# [Task instructions]
Return each line of the entries below that contains the word "width".

# [Material for this exercise]
begin

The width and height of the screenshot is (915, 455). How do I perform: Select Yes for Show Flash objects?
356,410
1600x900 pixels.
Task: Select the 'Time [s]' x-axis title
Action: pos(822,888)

end
begin

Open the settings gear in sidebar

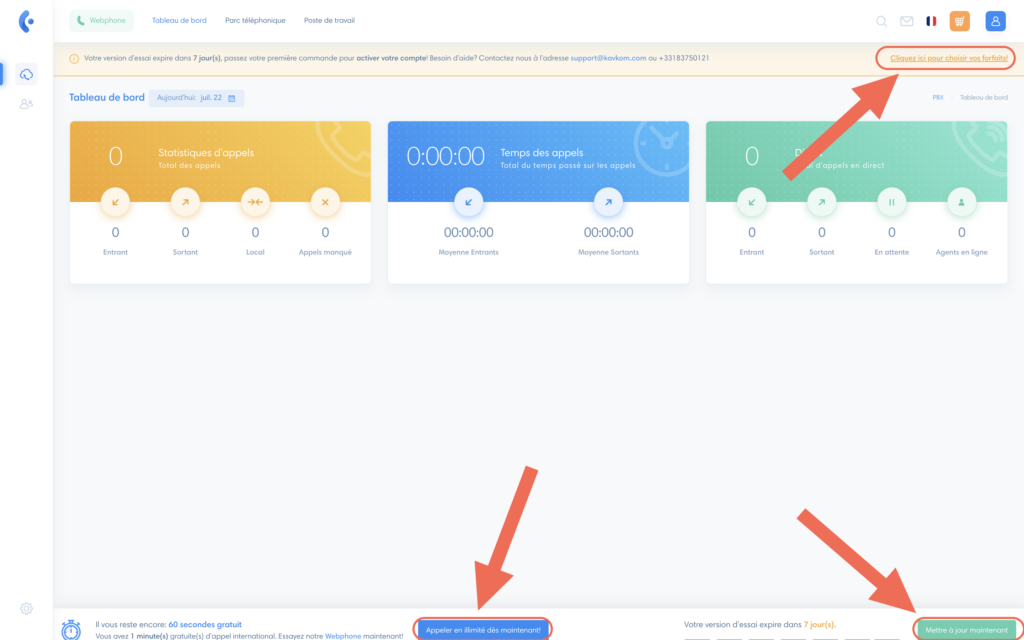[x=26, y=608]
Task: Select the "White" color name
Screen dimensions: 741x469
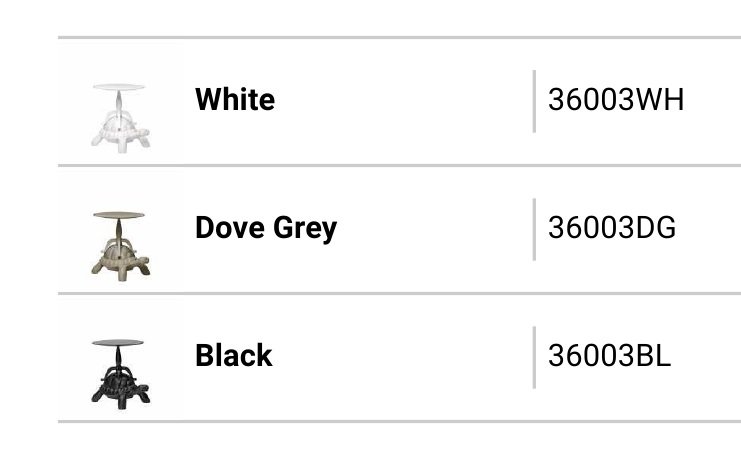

end
begin

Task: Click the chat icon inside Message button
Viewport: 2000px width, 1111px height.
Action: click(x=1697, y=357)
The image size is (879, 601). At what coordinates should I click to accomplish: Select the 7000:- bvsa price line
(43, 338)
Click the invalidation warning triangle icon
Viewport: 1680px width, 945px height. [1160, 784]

end

# [Task response]
The width and height of the screenshot is (915, 455). How do I perform: Select Yes for Show Flash objects?
Viewport: 2000px width, 1111px height.
Viewport: 1680px width, 945px height. [1160, 784]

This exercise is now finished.